Potential Security Issues

[JamieSlome]

Hello,

We recently received multiple vulnerability disclosures against your repository. I couldn't find an e-mail to contact or a security process to follow, so created this issue instead.

If you would like me to e-mail over the details or put them on the GitHub Issue, I'm more than happy to facilitate this for you. Otherwise, you can access the advisories here and here.

It is private to you and the discloser of the report.

If you have any questions, let me know.

-- Jamie from huntr.dev

[superctr]

Could you please put the issues here on Github?

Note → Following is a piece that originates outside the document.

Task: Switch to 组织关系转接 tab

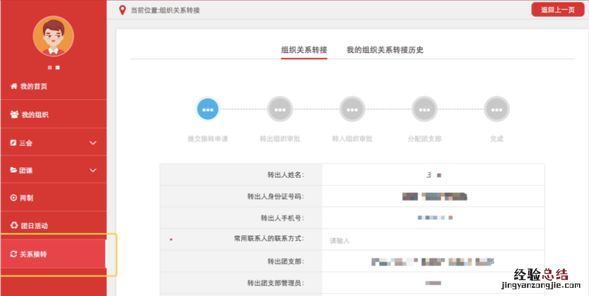Action: point(304,50)
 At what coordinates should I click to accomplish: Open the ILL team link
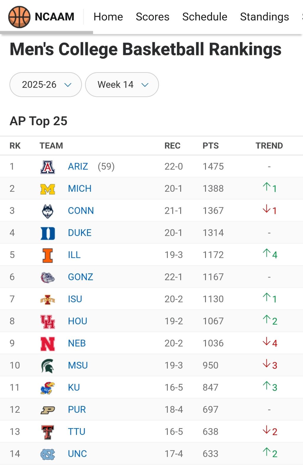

Also, this repository is no longer actively supported- the new version is split among three repositories: https://github.com/ValleyBell/libvgm, https://github.com/ValleyBell/vgmplay-libvgm, https://github.com/ValleyBell/in_vgm-libvgm

[kode54]

The owner of this repository must log into the above site with the requisite Github account to even see the reports. The discloser receives a bounty for each valid bug report. Apparently paid by that site for any arbitrary person who reports a so-called "0 day" against any Github repository.

[vampirefrog]

This is spam.

[JamieSlome]

https://huntr.dev/bounties/1-other-vgmrips/vgmplay/

✍️ Description

Hi, environement variables are copied into buffers using strcpy without prior size sanitization in https://github.com/vgmrips/vgmplay/blob/fb3a72d37b7e515e800eddbe776a17a3531cfa8b/VGMPlay/VGMPlayUI.c#L355. This can lead to a buffer overflow :

int main(int argc, char* argv[])
{
	int argbase;
	int ErrRet;
	char* AppName;
/**/
	char* AppPathPtr;
	const char* StrPtr;
	/**/
/**/
#ifndef WIN32
	// Path 3: home directory
	StrPtr = getenv("XDG_CONFIG_HOME");
	if (StrPtr != NULL && StrPtr[0] == '\0')
	{
		strcpy(AppPathPtr, StrPtr);//env variable XDG_CONFIG_HOME is copied using strcpy
	}
	else
	{
		StrPtr = getenv("HOME");
		if (StrPtr != NULL)
			strcpy(AppPathPtr, StrPtr);//env variable HOME is copied using strcpy
		else
			strcpy(AppPathPtr, "");
		strcat(AppPathPtr, "/.config");
	}
	/**/
#endif
}

🕵️‍♂️ Proof of Concept

Export a sufficiently long XDG_CONFIG_HOME or HOME variable in the environement (export XDG_CONFIG_HOME=$(python -c'print("A"*big_size)') for example) and run ./VGMPlay

💥 Impact

Crash, code execution for local attackers who have access to a local shell

[JamieSlome]

https://huntr.dev/bounties/2-other-vgmrips/vgmplay/

✍️ Description

Hi, a buffer overflow was found in https://github.com/vgmrips/vgmplay/blob/fb3a72d37b7e515e800eddbe776a17a3531cfa8b/VGMPlay/VGMPlayUI.c#L493

The executable ./VGMPlay.exe is accepting arguments and sometimes copy them into local buffers using strcpy and without checking the size of these arguments. One example below :

char VgmFileName[MAX_PATH];
/**/

int main(int argc, char* argv[])
{
	int argbase;
	/**/
	char* DispFileName;
	
/**/

	argbase = 0x01;
	/**/
	printf("\nFile Name:\t");
	if (argc <= argbase)//if 0 arguments are passed to the programs execute this branch
	{
		/**/
	}
	else
	{
		// The argument should already use the ANSI codepage.
		strcpy(VgmFileName, argv[argbase]);//copy argv[1] into .bss based VgmFileName variable
		DispFileName = GetLastDirSeparator(VgmFileName);
		if(DispFileName && strlen(DispFileName) > 2)
			DispFileName++;
		else
			DispFileName = VgmFileName;
		printf("%s\n", DispFileName);
	}
}

The program copies argv[1] directly into VgmFileName using strcpy leading to a buffer overflow.

🕵️‍♂️ Proof of Concept

To trigger the segmentation fault run the following command :
./VGMPlay.exe $(python -c'print("A"*300)').m3u

Without the .m3u extension the segmentation fault wouldn't have occured immediately, due to the program logic (I didn't perform a detailed debugging), as for the value 300, in Windows : MAX_PATH, which is the size of VgmFileName is 260.

💥 Impact

Segfault, code execution if successfully exploited

[JamieSlome]

@superctr - I have attached both reports above for you.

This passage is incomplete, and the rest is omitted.